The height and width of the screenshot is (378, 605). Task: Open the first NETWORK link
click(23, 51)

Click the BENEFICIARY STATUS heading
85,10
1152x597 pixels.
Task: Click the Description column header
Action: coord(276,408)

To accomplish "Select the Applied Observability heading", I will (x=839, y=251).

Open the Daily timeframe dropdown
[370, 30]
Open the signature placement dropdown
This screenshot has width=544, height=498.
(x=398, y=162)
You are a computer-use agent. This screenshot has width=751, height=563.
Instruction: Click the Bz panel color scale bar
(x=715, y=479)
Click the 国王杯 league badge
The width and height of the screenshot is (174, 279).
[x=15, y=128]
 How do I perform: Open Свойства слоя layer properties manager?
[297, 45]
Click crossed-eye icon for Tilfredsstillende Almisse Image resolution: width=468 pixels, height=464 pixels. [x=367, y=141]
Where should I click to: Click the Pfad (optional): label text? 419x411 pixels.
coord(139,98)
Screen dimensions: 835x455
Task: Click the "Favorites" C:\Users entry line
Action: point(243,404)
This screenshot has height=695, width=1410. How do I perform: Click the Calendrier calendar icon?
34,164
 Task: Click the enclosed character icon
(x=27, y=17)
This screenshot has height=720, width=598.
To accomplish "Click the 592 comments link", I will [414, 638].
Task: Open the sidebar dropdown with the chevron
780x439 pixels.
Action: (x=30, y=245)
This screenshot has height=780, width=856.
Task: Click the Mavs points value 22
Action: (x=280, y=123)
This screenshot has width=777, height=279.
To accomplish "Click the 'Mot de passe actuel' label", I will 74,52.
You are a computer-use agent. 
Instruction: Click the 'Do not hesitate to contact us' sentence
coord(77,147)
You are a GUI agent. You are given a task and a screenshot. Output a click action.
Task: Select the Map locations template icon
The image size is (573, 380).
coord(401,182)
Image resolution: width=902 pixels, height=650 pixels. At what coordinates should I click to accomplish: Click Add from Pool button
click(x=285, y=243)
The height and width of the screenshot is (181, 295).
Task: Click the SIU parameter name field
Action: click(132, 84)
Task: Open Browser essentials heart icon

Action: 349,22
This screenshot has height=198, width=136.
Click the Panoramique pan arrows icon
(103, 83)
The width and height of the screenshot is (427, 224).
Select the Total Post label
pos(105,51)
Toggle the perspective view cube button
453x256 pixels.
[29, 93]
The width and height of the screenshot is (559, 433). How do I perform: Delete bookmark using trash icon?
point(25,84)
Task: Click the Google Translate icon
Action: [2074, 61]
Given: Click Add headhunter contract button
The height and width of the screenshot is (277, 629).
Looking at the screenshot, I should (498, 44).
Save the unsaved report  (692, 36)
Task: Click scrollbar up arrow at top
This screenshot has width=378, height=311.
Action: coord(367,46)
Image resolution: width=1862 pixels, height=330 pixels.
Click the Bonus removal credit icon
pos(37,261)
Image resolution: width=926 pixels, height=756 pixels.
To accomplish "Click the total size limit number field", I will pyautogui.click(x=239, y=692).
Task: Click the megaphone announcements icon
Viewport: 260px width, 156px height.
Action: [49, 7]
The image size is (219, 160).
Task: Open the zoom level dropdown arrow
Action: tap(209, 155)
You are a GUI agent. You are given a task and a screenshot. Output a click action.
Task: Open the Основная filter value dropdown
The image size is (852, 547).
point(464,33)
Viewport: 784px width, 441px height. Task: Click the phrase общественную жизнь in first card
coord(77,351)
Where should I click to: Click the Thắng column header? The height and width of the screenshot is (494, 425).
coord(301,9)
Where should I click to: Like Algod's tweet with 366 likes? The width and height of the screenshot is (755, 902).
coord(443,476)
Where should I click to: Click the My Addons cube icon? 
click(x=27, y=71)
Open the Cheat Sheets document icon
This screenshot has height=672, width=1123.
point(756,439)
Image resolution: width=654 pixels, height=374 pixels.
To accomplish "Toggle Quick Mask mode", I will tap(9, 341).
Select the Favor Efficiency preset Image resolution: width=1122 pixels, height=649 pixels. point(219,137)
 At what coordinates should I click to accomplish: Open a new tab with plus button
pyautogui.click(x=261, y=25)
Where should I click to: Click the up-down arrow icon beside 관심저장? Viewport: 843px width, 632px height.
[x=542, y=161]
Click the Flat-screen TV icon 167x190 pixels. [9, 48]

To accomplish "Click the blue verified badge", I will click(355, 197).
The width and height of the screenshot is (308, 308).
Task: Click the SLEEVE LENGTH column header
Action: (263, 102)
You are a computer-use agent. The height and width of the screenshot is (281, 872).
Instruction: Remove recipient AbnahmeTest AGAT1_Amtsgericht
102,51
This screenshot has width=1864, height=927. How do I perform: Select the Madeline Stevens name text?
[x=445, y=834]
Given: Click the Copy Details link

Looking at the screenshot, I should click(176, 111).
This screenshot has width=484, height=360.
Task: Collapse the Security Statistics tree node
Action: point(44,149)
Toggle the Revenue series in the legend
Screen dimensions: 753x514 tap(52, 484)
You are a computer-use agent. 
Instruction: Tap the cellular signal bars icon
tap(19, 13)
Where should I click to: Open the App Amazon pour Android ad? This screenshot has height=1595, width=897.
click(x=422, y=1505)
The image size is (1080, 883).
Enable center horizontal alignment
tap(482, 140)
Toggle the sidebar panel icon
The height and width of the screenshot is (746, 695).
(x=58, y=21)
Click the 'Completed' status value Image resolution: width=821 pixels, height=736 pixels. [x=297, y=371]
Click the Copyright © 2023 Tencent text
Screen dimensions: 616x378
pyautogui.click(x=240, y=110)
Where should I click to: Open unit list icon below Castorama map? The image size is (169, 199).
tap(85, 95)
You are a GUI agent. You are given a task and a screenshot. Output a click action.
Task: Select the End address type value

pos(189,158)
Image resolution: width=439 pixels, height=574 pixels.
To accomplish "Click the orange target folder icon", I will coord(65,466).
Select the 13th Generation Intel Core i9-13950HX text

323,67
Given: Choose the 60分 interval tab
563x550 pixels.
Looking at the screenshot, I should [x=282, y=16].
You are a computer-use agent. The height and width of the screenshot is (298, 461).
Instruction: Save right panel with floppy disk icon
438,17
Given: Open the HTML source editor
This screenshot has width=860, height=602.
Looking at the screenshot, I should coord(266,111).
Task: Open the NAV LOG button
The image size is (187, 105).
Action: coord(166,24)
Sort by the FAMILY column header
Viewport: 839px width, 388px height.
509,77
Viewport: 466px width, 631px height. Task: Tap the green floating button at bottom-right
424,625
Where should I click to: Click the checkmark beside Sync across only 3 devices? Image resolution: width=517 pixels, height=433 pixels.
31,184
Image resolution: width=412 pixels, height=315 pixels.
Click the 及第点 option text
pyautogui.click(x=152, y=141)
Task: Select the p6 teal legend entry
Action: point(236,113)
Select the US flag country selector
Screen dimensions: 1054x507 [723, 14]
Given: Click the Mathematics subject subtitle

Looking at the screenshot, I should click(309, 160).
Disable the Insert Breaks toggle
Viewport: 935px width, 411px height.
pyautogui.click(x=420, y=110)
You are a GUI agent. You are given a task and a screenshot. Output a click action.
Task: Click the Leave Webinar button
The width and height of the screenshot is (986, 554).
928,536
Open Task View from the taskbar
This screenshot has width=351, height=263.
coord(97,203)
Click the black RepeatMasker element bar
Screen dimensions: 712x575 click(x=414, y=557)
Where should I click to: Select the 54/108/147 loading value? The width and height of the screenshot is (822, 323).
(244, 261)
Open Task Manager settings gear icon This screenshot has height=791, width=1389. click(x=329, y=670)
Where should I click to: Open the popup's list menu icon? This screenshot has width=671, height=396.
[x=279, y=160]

• **EXERCISE DETAILS**: Return all of the data precisely as it appears.

• **RESPONSE**:
The height and width of the screenshot is (378, 605). Task: Open the first NETWORK link
click(23, 51)

Click the BENEFICIARY STATUS heading
85,10
1152x597 pixels.
Task: Click the Description column header
Action: coord(276,408)

To accomplish "Select the Applied Observability heading", I will (x=839, y=251).

Open the Daily timeframe dropdown
[370, 30]
Open the signature placement dropdown
This screenshot has width=544, height=498.
(x=398, y=162)
You are a computer-use agent. This screenshot has width=751, height=563.
Instruction: Click the Bz panel color scale bar
(x=715, y=479)
Click the 国王杯 league badge
The width and height of the screenshot is (174, 279).
[x=15, y=128]
 How do I perform: Open Свойства слоя layer properties manager?
[297, 45]
Click crossed-eye icon for Tilfredsstillende Almisse Image resolution: width=468 pixels, height=464 pixels. [x=367, y=141]
Where should I click to: Click the Pfad (optional): label text? 419x411 pixels.
coord(139,98)
Screen dimensions: 835x455
Task: Click the "Favorites" C:\Users entry line
Action: point(243,404)
This screenshot has height=695, width=1410. How do I perform: Click the Calendrier calendar icon?
34,164
 Task: Click the enclosed character icon
(x=27, y=17)
This screenshot has height=720, width=598.
To accomplish "Click the 592 comments link", I will [414, 638].
Task: Open the sidebar dropdown with the chevron
780x439 pixels.
Action: (x=30, y=245)
This screenshot has height=780, width=856.
Task: Click the Mavs points value 22
Action: (x=280, y=123)
This screenshot has width=777, height=279.
To accomplish "Click the 'Mot de passe actuel' label", I will 74,52.
You are a computer-use agent. 
Instruction: Click the 'Do not hesitate to contact us' sentence
coord(77,147)
You are a GUI agent. You are given a task and a screenshot. Output a click action.
Task: Select the Map locations template icon
The image size is (573, 380).
coord(401,182)
Image resolution: width=902 pixels, height=650 pixels. At what coordinates should I click to accomplish: Click Add from Pool button
click(x=285, y=243)
The height and width of the screenshot is (181, 295).
Task: Click the SIU parameter name field
Action: click(132, 84)
Task: Open Browser essentials heart icon

Action: 349,22
This screenshot has height=198, width=136.
Click the Panoramique pan arrows icon
(103, 83)
The width and height of the screenshot is (427, 224).
Select the Total Post label
pos(105,51)
Toggle the perspective view cube button
453x256 pixels.
[29, 93]
The width and height of the screenshot is (559, 433). How do I perform: Delete bookmark using trash icon?
point(25,84)
Task: Click the Google Translate icon
Action: [2074, 61]
Given: Click Add headhunter contract button
The height and width of the screenshot is (277, 629).
Looking at the screenshot, I should (498, 44).
Save the unsaved report  (692, 36)
Task: Click scrollbar up arrow at top
This screenshot has width=378, height=311.
Action: coord(367,46)
Image resolution: width=1862 pixels, height=330 pixels.
Click the Bonus removal credit icon
pos(37,261)
Image resolution: width=926 pixels, height=756 pixels.
To accomplish "Click the total size limit number field", I will pyautogui.click(x=239, y=692).
Task: Click the megaphone announcements icon
Viewport: 260px width, 156px height.
Action: [49, 7]
The image size is (219, 160).
Task: Open the zoom level dropdown arrow
Action: tap(209, 155)
You are a GUI agent. You are given a task and a screenshot. Output a click action.
Task: Open the Основная filter value dropdown
The image size is (852, 547).
point(464,33)
Viewport: 784px width, 441px height. Task: Click the phrase общественную жизнь in first card
coord(77,351)
Where should I click to: Click the Thắng column header? The height and width of the screenshot is (494, 425).
coord(301,9)
Where should I click to: Like Algod's tweet with 366 likes? The width and height of the screenshot is (755, 902).
coord(443,476)
Where should I click to: Click the My Addons cube icon? 
click(x=27, y=71)
Open the Cheat Sheets document icon
This screenshot has height=672, width=1123.
point(756,439)
Image resolution: width=654 pixels, height=374 pixels.
To accomplish "Toggle Quick Mask mode", I will tap(9, 341).
Select the Favor Efficiency preset Image resolution: width=1122 pixels, height=649 pixels. point(219,137)
 At what coordinates should I click to accomplish: Open a new tab with plus button
pyautogui.click(x=261, y=25)
Where should I click to: Click the up-down arrow icon beside 관심저장? Viewport: 843px width, 632px height.
[x=542, y=161]
Click the Flat-screen TV icon 167x190 pixels. [9, 48]

To accomplish "Click the blue verified badge", I will click(355, 197).
The width and height of the screenshot is (308, 308).
Task: Click the SLEEVE LENGTH column header
Action: (263, 102)
You are a computer-use agent. The height and width of the screenshot is (281, 872).
Instruction: Remove recipient AbnahmeTest AGAT1_Amtsgericht
102,51
This screenshot has width=1864, height=927. How do I perform: Select the Madeline Stevens name text?
[x=445, y=834]
Given: Click the Copy Details link

Looking at the screenshot, I should click(176, 111).
This screenshot has width=484, height=360.
Task: Collapse the Security Statistics tree node
Action: point(44,149)
Toggle the Revenue series in the legend
Screen dimensions: 753x514 tap(52, 484)
You are a computer-use agent. 
Instruction: Tap the cellular signal bars icon
tap(19, 13)
Where should I click to: Open the App Amazon pour Android ad? This screenshot has height=1595, width=897.
click(x=422, y=1505)
The image size is (1080, 883).
Enable center horizontal alignment
tap(482, 140)
Toggle the sidebar panel icon
The height and width of the screenshot is (746, 695).
(x=58, y=21)
Click the 'Completed' status value Image resolution: width=821 pixels, height=736 pixels. [x=297, y=371]
Click the Copyright © 2023 Tencent text
Screen dimensions: 616x378
pyautogui.click(x=240, y=110)
Where should I click to: Open unit list icon below Castorama map? The image size is (169, 199).
tap(85, 95)
You are a GUI agent. You are given a task and a screenshot. Output a click action.
Task: Select the End address type value

pos(189,158)
Image resolution: width=439 pixels, height=574 pixels.
To accomplish "Click the orange target folder icon", I will coord(65,466).
Select the 13th Generation Intel Core i9-13950HX text

323,67
Given: Choose the 60分 interval tab
563x550 pixels.
Looking at the screenshot, I should [x=282, y=16].
You are a computer-use agent. The height and width of the screenshot is (298, 461).
Instruction: Save right panel with floppy disk icon
438,17
Given: Open the HTML source editor
This screenshot has width=860, height=602.
Looking at the screenshot, I should coord(266,111).
Task: Open the NAV LOG button
The image size is (187, 105).
Action: coord(166,24)
Sort by the FAMILY column header
Viewport: 839px width, 388px height.
509,77
Viewport: 466px width, 631px height. Task: Tap the green floating button at bottom-right
424,625
Where should I click to: Click the checkmark beside Sync across only 3 devices? Image resolution: width=517 pixels, height=433 pixels.
31,184
Image resolution: width=412 pixels, height=315 pixels.
Click the 及第点 option text
pyautogui.click(x=152, y=141)
Task: Select the p6 teal legend entry
Action: point(236,113)
Select the US flag country selector
Screen dimensions: 1054x507 [723, 14]
Given: Click the Mathematics subject subtitle

Looking at the screenshot, I should click(309, 160).
Disable the Insert Breaks toggle
Viewport: 935px width, 411px height.
pyautogui.click(x=420, y=110)
You are a GUI agent. You are given a task and a screenshot. Output a click action.
Task: Click the Leave Webinar button
The width and height of the screenshot is (986, 554).
928,536
Open Task View from the taskbar
This screenshot has width=351, height=263.
coord(97,203)
Click the black RepeatMasker element bar
Screen dimensions: 712x575 click(x=414, y=557)
Where should I click to: Select the 54/108/147 loading value? The width and height of the screenshot is (822, 323).
(244, 261)
Open Task Manager settings gear icon This screenshot has height=791, width=1389. click(x=329, y=670)
Where should I click to: Open the popup's list menu icon? This screenshot has width=671, height=396.
[x=279, y=160]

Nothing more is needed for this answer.